# PCGH-Enhanced-PC Super-Edition: Ryzen 5 3600 + Geforce RTX 2060 Super [Werbung]



## PCGH-Redaktion (1. August 2019)

Jetzt ist Ihre Meinung gefragt zu *PCGH-Enhanced-PC Super-Edition: Ryzen 5 3600 + Geforce RTX 2060 Super [Werbung]*

						Neue AMD-CPUs und neue Nvidia-GPUs sorgen für frischen Wind bei den PCGH-PCs. AMD macht derzeit alles richtig und bietet mit dem neuen Ryzen 5 3600 einen Prozessor an, der ein besseres Preis-Leistungs-Verhältnis bietet, als vergleichbare Intel-CPUs.

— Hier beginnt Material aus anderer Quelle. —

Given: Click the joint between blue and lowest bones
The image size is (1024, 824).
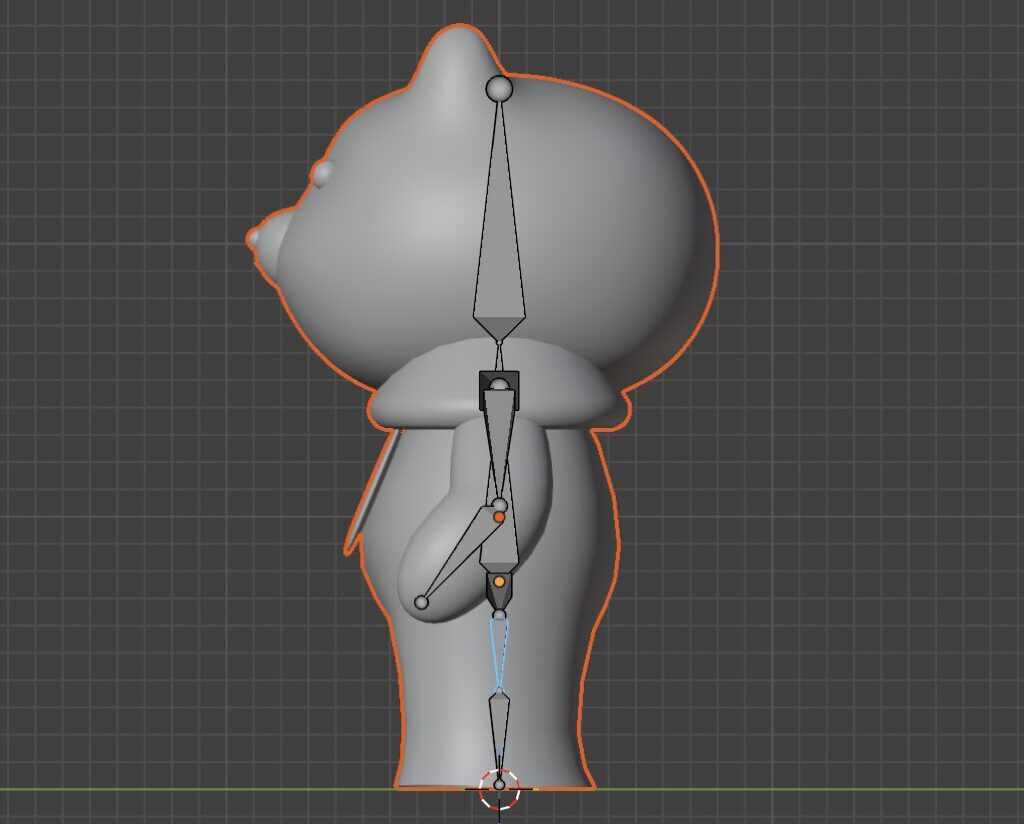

						Bitte beachten Sie: Der Kommentarbereich wird gemäß der Forenregeln moderiert. Allgemeine Fragen und Kritik zu Online-Artikeln von PC Games Hardware sind im Feedback-Unterforum zu veröffentlichen und nicht im Kommentarthread zu einer News. Dort werden sie ohne Nachfragen entfernt.

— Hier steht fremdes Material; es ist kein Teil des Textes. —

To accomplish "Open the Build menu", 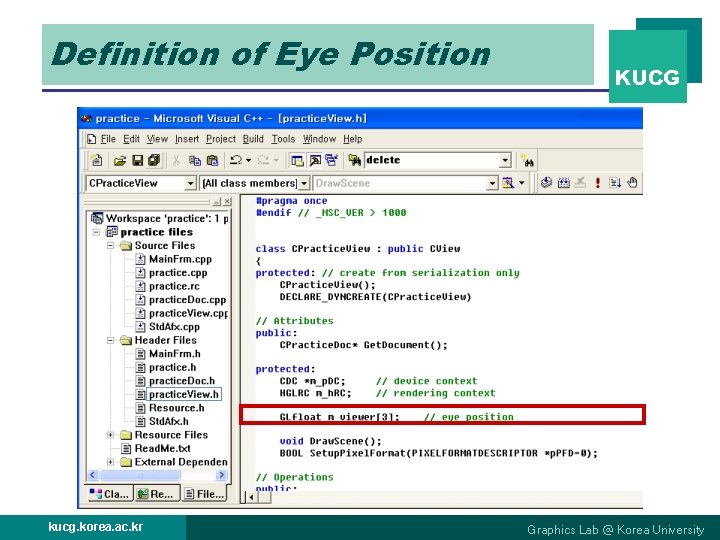I will point(253,139).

			Dieser Inhalt steht nur eingeloggten Mitgliedern zur Verfügung.
        

 Zurück zum Artikel: *PCGH-Enhanced-PC Super-Edition: Ryzen 5 3600 + Geforce RTX 2060 Super [Werbung]*


----------



## XXTREME (10. August 2019)

1500€ ist aber...ich sag mal "sportlich" .


----------



## CiD (17. August 2019)

Nuja, das sind ggü. dem reinen Kaufpreis inkl. Win10 Home ca. 200€ mehr für Zusammenbau, Krakelei auf Gehäuse und Testen+Optimieren des Systems....mit Alternate Preisen!
Das günstigste Angebot für die Komponenten hab ich zu 90% bei Mindefactory gefunden und da kann man beim reinen Hardwarepreis +Win10 Home nochmal ca. 100€ sparen.


----------



## BxBender (24. August 2019)

XXTREME schrieb:


> 1500€ ist aber...ich sag mal "sportlich" .

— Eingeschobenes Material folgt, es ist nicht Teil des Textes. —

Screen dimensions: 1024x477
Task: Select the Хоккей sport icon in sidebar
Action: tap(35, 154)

Ich denke für einen Komplett-PC mit ausgesuchten Komponenten der PCGH Redaktion ist das sicherlich sehr gut.
Wenn ich mir andere Angebote von Medion für Aldi anschaue, sind die eher teurer und schlechter abgestimmt.
Und ganz schlimm wird das Preisgefüge bei den in der Print angegeben Angeboten von MSI selbst.
Da stehen ungefähr 3300 Euro gegenüber 2300 Euro.
Wenn PGGH und Alternate für schlappe 200-300 Euro Aufpreis alles zusammenschrauben, testen, optimieren und Garantie geben, und nebenbei neben Lohnkosten auch etwas Gewinn haben müssen, ist das absolut im Rahmen. In meiner Jugendzeit waren Arbeitskosten beim Händler um die Ecke sicher doppelt so teuer.


----------



## RX480 (24. August 2019)

Bei 1.500 ne 419 Graka ? (Gigabyte-billig-Produkt)
Dann doch lieber 459 für ne Devil XT.

Den W10-Key gibts auch woanders preiswerter.
Von nem größeren NT fürs gleiche Geld ganz zu schweigen.
Bei dem Preisniveau wäre auch ne Sata-SSD ausreichend.(dafür größer)


----------



## xDave78 (15. November 2019)

BxBender schrieb:


> Wenn PGGH und Alternate für schlappe 200-300 Euro Aufpreis alles zusammenschrauben, testen, optimieren


...wers glaubt 
Die bestehen sicherlich aus "ausgesuchten" Komponenten. Ansonsten schraubt die irgendein Hiwi bei Alternate im Lager zusammen und das wars dann auch schon. 
Das sich da irgendwelche Pros von Alternate...und vor Allem von PCGH hinstellen und jeden PC testen ist mMn ein naiver - aber schön erdachter Ansatz


----------



## shaboo (19. Januar 2020)

Bitte mal mit dem aktuellen GameStar-Rechner dieser Preisklasse vergleichen und einmal laut lachen:

GameStar PC Launch Edition


----------



## Buggi85 (19. Januar 2020)

Jo, da gibt's nichts zu rütteln. Klarer Punkt für Gamestar. Alternate ist nur noch ne Apotheke, wenn keine Angebote sind. Kann man aber einmal im Jahr empfehlen und zwar am Black Friday.


----------



## facehugger (19. Januar 2020)

Ganz ehrlich, für um die 1000 Taler (oder 500€ weniger) stelle ich hier ein Sys mit dem 3600, 32GB RAM, ner 1TB-M.2 /Pure Power 11 500W und ner RX 5700 hin, das kaum langsamer, dafür aber *deutlich* preiswerter is...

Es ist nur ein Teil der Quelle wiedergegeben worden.